Set one day before he receives eye surgery that could ruin his sight, “The Story of Looking” finds the sensitive Cousins musing on his relationship to powerful images throughout his life, while spending much of the day lying in bed, afraid to confront the outside world. The result oscillates from the discursive, soul-searching patterns of a Jonas Mekas diary film and the world’s most personable Ted Talk, as Cousins discusses what it has meant for humanity to appreciate beauty across thousands of years. The survey goes from Renaissance paintings to selfies (which Cousins brilliantly connects to artists’ self-portraits in pre-digital eras).
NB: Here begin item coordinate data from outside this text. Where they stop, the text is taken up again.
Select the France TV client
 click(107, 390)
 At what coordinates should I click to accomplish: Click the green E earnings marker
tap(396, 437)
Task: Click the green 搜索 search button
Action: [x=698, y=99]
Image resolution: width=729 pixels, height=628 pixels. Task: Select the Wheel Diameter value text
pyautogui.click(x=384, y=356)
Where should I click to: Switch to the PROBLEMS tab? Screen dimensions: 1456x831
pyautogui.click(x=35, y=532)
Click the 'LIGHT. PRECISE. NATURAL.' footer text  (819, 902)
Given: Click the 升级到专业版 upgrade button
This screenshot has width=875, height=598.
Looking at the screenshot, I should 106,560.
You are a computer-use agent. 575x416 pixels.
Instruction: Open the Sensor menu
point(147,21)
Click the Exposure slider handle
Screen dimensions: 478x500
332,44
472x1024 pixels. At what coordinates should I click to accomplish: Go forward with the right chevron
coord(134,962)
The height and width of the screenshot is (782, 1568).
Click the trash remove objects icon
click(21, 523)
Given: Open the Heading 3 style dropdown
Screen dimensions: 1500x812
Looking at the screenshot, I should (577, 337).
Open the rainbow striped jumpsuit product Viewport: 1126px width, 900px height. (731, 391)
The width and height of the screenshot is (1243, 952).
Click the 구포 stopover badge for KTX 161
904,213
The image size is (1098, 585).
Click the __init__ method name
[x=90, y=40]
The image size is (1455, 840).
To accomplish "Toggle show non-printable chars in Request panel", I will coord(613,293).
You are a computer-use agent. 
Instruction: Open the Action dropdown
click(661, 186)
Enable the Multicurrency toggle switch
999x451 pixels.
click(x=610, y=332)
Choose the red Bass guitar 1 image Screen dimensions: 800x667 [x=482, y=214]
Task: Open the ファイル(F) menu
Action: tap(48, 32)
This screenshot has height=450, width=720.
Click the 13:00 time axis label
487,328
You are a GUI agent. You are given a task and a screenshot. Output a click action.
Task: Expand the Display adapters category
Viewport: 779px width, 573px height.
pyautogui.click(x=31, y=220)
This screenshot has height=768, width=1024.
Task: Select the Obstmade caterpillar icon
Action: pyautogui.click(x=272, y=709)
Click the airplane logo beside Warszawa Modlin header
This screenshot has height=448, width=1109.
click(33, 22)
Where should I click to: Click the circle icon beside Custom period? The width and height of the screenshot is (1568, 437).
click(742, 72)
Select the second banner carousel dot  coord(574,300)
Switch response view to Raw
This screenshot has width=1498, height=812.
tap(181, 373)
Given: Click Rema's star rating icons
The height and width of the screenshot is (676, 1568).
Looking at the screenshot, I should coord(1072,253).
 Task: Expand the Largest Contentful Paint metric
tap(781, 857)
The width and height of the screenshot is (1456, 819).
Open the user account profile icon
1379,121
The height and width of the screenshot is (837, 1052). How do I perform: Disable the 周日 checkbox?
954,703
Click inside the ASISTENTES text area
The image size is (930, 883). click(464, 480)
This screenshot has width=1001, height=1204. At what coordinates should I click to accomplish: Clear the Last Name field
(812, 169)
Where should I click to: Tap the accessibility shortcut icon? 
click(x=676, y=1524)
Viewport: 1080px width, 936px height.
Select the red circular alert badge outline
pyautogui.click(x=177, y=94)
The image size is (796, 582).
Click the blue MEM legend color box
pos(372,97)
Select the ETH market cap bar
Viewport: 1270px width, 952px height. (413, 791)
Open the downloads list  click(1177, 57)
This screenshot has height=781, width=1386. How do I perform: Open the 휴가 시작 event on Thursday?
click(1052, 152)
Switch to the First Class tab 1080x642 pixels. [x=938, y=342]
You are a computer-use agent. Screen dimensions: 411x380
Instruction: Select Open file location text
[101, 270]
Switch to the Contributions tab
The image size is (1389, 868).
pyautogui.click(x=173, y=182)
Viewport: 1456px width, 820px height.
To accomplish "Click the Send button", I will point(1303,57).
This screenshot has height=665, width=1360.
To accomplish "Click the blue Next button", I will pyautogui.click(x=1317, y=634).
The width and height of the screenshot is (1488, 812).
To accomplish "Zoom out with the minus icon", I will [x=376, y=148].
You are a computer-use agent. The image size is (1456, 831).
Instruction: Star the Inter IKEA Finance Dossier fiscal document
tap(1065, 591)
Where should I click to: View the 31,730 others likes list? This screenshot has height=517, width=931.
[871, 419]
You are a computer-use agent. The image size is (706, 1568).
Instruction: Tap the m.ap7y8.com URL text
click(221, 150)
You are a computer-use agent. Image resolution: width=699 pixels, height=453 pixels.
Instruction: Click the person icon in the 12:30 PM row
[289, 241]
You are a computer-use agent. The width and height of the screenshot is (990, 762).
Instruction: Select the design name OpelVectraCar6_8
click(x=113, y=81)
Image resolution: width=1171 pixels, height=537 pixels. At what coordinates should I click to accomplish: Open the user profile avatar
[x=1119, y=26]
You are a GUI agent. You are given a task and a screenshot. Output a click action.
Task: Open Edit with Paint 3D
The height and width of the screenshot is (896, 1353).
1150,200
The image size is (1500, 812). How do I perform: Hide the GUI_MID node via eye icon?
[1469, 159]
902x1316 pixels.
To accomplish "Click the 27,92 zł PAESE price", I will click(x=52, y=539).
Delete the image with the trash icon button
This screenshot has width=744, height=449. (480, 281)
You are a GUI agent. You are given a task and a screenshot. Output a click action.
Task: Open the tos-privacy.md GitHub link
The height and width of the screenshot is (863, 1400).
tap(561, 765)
Cinema looms large throughout, though Cousins positions it as a fragment in the much longer (and older) impulse to appreciate the visual world in all of its intricacies.

Not explicitly a pandemic movie, “The Story of Looking” plays like a poignant ode to confronting the fear of losing touch with the world and the empowerment that can come from simply learning to appreciate it. By the end, Cousins takes the risky move of imagining his future, years down the line, and realizing that his desire to keep looking at the world remains the only constant. He attempts to recall the word to describe a bit of seaweed he recorded drifting in a pond. “I can’t remember the word,” he says, “but I can see it.” The poignance of that sentiment is one that many filmmakers explore through their work, and it seems unlikely they’ll take it for granted anytime soon.